Takahashi’s FSQ-85 is a popular deep-sky imaging scope, but this mini review focuses on using it visually. That’s because I haven’t yet had the opportunity to try imaging with it, but also because there’s not much info’ around on the visual performance of the FSQ-85. And it turns out that Takahashi have put lots of effort into making sure it works well with an eyepiece (unlike many imaging scopes).

This is the latest in a series of mini reviews of scopes that I’ve spent lots of time with, but haven’t been able to put through my complete review process.

I’ll hopefully be able to add example deep-sky images in due course.

(A big thanks to Richard Lynch for giving me access to his FSQs and for some of the images in this review).

At A Glance

Telescope

Takahashi FSQ-85

Aperture

85mm

Focal Length

450mm / 680mm w/ 1.5x extender

Focal Ratio

F5.3

Length

~370mm w/o visual back

Weight

3.6 Kg

 Data from Tak, Me as usual.

Design and Build

Like the current FSQ-106 and FSQ-85, the original FSQ-106N was a quadruplet Petzval, but with a crown of mineral fluorite instead of the high-fluoride glass in the later ED models. That original version is distinguished by a longer OTA with a blue serial plate (below).

The FSQ-85ED, aka Baby-Q, came along later as a replacement for the discontinued doublet Sky90 portable imaging scope. There’s not much difference in size (or weight) between the Sky90 and the FSQ-85, but the FSQ-106 is much heavier.

Takahashi have now extended the ‘Q-for-quadruplet’ tag to two other scopes – the FS-60Q and FOA-60Q – but both are existing doublets with converter modules.
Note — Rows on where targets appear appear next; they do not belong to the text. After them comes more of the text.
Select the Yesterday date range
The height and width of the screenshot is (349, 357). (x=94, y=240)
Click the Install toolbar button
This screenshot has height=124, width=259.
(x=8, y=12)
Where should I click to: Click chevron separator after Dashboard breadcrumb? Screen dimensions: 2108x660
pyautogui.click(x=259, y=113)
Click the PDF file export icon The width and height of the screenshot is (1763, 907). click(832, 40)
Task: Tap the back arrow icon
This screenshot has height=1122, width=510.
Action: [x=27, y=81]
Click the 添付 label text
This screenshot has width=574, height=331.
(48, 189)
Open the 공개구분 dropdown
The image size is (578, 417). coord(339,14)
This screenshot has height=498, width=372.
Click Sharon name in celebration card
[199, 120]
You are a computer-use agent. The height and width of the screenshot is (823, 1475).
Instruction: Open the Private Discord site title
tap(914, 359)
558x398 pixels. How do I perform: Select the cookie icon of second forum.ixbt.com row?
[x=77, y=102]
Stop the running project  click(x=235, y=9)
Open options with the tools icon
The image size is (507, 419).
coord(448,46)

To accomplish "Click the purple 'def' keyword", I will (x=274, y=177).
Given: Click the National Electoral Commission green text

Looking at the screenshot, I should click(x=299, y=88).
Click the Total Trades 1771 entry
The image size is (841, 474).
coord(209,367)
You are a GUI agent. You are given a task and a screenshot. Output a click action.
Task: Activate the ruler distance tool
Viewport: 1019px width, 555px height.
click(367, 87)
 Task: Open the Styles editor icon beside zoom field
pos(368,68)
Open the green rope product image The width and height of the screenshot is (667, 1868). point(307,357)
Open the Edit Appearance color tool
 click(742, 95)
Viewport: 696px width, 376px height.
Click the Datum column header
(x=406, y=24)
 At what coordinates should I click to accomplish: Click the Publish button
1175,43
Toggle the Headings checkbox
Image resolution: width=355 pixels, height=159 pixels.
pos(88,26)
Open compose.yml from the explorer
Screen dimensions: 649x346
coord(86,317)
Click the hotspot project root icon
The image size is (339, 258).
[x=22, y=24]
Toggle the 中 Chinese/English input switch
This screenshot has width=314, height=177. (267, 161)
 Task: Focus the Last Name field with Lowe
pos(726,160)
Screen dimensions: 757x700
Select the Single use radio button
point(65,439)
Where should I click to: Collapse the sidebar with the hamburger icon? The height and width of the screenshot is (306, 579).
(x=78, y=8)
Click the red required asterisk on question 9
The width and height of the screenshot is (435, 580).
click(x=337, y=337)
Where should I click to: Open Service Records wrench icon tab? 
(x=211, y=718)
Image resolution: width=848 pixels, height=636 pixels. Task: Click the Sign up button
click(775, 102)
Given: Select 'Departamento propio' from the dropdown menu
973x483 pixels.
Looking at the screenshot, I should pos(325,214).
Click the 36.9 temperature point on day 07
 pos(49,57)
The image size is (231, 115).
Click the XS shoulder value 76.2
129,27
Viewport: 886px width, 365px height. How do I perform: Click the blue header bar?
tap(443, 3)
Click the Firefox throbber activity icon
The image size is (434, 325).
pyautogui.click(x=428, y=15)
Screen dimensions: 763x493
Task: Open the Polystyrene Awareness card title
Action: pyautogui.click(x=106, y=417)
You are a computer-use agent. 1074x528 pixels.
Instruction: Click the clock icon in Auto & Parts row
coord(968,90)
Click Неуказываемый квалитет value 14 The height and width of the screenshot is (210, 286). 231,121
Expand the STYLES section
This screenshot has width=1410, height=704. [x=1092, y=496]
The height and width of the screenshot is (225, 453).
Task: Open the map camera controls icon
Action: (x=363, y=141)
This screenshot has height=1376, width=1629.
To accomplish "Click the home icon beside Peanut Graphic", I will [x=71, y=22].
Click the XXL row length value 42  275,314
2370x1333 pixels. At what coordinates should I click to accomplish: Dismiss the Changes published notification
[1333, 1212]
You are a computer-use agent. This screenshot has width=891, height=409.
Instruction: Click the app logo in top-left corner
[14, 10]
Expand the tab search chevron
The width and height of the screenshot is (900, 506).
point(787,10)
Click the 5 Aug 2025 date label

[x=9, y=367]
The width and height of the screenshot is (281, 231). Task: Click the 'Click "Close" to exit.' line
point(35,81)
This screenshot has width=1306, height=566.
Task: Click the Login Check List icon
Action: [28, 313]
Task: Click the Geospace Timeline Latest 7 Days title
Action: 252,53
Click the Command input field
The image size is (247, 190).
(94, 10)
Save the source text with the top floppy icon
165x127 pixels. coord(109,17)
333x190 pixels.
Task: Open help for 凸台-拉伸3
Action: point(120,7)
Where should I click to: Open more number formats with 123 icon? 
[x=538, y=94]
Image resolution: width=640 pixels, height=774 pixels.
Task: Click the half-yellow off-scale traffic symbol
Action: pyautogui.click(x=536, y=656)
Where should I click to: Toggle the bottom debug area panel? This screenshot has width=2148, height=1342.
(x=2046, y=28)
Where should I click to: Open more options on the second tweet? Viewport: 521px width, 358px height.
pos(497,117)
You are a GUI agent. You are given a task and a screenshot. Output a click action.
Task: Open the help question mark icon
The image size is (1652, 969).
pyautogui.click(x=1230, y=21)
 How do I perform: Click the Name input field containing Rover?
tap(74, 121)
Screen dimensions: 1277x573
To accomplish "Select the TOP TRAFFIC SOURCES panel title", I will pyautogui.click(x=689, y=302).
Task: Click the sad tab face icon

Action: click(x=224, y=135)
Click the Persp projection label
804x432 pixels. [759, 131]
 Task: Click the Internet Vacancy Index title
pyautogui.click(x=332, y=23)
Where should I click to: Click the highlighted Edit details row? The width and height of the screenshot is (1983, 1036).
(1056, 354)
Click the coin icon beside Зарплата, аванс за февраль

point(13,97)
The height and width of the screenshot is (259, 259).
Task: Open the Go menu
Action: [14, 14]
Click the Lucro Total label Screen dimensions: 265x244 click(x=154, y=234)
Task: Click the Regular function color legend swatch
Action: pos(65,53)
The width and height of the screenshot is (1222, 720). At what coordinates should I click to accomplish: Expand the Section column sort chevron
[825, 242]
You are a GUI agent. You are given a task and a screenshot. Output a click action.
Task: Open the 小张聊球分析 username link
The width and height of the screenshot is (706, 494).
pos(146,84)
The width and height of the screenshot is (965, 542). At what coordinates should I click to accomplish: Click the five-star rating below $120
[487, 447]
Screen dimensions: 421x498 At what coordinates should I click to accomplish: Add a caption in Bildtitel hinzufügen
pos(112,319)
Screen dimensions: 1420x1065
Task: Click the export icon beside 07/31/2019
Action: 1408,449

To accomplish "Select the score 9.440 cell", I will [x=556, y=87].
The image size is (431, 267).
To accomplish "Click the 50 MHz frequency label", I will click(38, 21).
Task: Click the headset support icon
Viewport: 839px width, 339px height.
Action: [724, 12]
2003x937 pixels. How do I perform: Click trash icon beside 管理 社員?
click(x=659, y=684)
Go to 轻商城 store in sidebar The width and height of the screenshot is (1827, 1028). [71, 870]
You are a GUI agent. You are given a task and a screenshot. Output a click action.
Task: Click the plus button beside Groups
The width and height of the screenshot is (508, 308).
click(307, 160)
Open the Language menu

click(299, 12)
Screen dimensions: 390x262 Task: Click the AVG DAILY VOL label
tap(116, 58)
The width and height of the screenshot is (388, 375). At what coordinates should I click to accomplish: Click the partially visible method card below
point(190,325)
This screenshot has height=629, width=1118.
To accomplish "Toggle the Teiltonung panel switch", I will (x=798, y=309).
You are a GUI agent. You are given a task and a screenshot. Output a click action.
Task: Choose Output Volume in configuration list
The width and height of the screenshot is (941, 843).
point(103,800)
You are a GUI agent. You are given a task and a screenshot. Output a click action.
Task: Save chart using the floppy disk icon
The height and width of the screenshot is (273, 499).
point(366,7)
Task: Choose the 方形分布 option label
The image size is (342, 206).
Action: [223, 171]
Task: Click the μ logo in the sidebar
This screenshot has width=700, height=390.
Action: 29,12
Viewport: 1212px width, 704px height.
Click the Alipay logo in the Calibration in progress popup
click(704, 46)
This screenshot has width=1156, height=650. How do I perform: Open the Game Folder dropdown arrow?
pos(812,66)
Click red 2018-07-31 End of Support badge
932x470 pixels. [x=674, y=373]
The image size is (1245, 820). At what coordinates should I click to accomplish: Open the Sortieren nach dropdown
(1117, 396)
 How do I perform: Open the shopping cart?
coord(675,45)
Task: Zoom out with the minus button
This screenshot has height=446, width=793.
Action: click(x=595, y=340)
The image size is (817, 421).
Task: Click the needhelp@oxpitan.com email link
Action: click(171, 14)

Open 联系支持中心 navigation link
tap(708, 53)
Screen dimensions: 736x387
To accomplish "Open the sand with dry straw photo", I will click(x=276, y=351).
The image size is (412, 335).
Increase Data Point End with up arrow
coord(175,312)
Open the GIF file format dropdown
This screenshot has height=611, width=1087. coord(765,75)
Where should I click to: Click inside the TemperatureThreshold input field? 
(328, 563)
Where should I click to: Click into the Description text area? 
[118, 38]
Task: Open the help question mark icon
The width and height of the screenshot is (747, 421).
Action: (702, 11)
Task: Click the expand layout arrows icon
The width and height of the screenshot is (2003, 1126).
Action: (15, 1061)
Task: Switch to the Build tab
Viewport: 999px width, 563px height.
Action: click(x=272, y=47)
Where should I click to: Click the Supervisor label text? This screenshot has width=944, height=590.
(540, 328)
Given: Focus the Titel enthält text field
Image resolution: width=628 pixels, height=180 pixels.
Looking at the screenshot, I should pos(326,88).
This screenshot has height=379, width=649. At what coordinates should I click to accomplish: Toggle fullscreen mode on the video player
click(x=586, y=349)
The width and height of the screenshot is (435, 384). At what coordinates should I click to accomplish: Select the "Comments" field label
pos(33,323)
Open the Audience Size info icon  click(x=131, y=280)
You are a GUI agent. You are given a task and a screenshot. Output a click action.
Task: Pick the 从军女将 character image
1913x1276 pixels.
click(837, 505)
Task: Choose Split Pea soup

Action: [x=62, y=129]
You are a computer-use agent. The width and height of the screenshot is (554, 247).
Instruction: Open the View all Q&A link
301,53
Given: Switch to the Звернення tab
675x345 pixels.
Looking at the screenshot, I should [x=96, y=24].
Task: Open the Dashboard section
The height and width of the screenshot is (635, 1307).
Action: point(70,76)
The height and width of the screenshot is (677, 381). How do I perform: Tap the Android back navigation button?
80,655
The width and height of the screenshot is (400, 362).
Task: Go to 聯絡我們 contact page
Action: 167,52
For a few years Takahashi also produced an FSQ-130ED, but it was hugely expensive.

The original fluorite FSQ-106N.

Three Takahashi imaging scopes: FSQ-106, FSQ-85 and FS-60C (actually an FS-60Q without its extender).

FSQs and Sky90.

Optics

The quadruplet Petzval was an early flat-field camera lens design later popularised for amateur telescopes by Al Nagler of Tele Vue, who developed a series them starting with the Genesis.

Compared with Tele Vue’s designs, Takahashi’s are more sophisticated in both optics and engineering, but the principal is the same.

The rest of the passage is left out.